**Prompt:** For this exercise, write out exactly the lines of the material from the one containing "Top (566, 2029)" through the end, both ends included, and nothing more.

**Material for this exercise:**

⟨

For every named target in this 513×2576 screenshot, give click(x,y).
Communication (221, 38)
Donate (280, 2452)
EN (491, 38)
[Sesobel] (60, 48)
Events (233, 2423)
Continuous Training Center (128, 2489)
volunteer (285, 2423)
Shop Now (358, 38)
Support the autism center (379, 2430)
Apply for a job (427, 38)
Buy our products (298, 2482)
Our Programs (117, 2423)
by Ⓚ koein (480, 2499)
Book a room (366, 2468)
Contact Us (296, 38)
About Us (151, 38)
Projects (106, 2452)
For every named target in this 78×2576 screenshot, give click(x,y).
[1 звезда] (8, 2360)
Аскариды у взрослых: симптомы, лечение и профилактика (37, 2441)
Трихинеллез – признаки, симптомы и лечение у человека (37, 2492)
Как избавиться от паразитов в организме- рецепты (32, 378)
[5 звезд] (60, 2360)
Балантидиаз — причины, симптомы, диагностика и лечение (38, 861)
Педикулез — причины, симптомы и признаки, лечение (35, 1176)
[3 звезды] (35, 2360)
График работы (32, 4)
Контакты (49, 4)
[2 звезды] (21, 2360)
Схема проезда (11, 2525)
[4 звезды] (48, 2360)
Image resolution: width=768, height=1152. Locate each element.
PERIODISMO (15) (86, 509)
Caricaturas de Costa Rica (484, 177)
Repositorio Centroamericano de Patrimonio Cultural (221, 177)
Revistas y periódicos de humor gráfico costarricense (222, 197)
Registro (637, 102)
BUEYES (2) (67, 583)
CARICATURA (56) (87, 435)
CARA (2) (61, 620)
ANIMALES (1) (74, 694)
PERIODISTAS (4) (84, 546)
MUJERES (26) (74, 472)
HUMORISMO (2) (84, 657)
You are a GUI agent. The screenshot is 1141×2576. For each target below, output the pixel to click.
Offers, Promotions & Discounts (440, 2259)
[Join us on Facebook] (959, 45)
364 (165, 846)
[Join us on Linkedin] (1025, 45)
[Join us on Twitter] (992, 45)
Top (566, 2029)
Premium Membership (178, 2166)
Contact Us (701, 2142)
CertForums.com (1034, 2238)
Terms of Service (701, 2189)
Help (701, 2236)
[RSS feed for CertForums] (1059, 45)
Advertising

⟩

**Answer to the exercise:**
Top (566, 2029)
Premium Membership (178, 2166)
Contact Us (701, 2142)
CertForums.com (1034, 2238)
Terms of Service (701, 2189)
Help (701, 2236)
[RSS feed for CertForums] (1059, 45)
Advertising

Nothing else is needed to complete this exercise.